España fue uno de los países que estableció en una Constitución el derecho al sufragio de las mujeres. El derecho a ser elegidas fue anterior al de poder votar. En las Cortes de 1931, hubo tres diputadas: Clara Campoamor (P. Radical), Victoria Kent (P. Radical-Socialista) y, después, Margarita Nelken (Socialista). Los partidos no mostraron demasiado interés por el voto femenino, existiendo el temor a que pudiera ser negativo para la República. Victoria Kent, por ejemplo, era contraria al derecho al voto en esos momentos. En cambio, Campoamor lo defendía aun a sabiendas de que podía ser malo para su partido. Finalmente, se aprobó el voto para las mujeres.
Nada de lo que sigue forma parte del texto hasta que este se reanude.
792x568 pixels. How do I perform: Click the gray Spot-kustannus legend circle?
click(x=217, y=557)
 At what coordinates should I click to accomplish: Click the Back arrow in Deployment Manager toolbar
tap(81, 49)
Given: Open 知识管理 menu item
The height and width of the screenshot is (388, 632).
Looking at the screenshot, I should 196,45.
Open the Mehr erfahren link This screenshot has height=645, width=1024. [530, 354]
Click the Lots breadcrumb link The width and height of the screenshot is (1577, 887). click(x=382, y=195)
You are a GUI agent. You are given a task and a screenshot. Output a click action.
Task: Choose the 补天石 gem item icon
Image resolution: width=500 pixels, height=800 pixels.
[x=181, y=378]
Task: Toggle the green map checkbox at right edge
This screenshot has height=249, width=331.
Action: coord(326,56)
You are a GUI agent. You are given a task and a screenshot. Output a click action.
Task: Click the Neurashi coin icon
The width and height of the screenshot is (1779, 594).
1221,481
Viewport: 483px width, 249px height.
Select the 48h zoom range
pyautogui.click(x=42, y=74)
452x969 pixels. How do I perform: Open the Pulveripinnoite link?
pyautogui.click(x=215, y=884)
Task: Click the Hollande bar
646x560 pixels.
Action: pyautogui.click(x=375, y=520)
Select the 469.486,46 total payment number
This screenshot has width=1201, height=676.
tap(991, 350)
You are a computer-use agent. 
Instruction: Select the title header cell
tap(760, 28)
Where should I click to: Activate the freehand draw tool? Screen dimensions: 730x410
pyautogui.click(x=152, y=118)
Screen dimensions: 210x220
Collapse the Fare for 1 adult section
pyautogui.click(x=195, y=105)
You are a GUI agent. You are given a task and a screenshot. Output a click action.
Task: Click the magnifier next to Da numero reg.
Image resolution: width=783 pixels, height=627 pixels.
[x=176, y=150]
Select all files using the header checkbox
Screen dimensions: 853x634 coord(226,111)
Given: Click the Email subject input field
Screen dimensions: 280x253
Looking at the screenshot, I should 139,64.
La polémica persistió hasta las elecciones de 1933, cuando fue derrotada la izquierda y algunos culparon de ello a las mujeres. Pero lo cierto es que la izquierda fue desunida a esas elecciones. La República supuso algunos cambios para la mujer:

  • El matrimonio civil.
  • El reconocimiento de la igualdad entre hijos legítimos e ilegítimos.
  • La investigación de la paternidad.
  • El divorcio.

Estas fueron medidas de gran trascendencia que suponían una mejora de la situación de la mujer, así como normas de rango menor pero de protección e impulso a la incorporación de la mujer a los ámbitos de la educación y el trabajo.